==== Supplied data ====

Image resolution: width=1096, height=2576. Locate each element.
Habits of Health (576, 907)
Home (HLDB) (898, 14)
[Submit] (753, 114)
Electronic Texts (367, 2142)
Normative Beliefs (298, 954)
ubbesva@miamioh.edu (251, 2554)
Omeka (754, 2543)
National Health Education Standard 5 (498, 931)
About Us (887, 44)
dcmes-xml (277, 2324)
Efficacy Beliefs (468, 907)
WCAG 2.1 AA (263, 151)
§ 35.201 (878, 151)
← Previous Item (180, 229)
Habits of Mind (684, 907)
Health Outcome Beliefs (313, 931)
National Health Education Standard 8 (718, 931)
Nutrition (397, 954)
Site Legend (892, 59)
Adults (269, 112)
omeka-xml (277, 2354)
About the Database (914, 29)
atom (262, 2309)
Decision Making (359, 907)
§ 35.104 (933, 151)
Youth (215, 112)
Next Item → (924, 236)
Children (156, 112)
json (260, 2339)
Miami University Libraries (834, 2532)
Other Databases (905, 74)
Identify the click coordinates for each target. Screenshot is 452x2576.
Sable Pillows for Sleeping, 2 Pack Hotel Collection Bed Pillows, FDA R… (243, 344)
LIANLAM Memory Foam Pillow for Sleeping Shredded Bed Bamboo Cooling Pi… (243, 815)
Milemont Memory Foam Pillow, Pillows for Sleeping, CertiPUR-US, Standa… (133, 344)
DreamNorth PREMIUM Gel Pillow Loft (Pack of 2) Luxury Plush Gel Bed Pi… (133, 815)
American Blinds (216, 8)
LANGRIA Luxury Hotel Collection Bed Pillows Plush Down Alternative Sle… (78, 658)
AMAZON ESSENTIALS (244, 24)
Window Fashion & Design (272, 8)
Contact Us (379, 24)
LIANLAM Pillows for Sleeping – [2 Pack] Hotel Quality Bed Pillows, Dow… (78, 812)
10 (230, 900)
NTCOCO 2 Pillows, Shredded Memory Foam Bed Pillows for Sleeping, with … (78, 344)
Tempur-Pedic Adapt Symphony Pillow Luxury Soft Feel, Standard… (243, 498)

====

= About this exercise =
Search the entries for the word "Hotel" and gather every line where it appears.

= Written response =
Sable Pillows for Sleeping, 2 Pack Hotel Collection Bed Pillows, FDA R… (243, 344)
LANGRIA Luxury Hotel Collection Bed Pillows Plush Down Alternative Sle… (78, 658)
LIANLAM Pillows for Sleeping – [2 Pack] Hotel Quality Bed Pillows, Dow… (78, 812)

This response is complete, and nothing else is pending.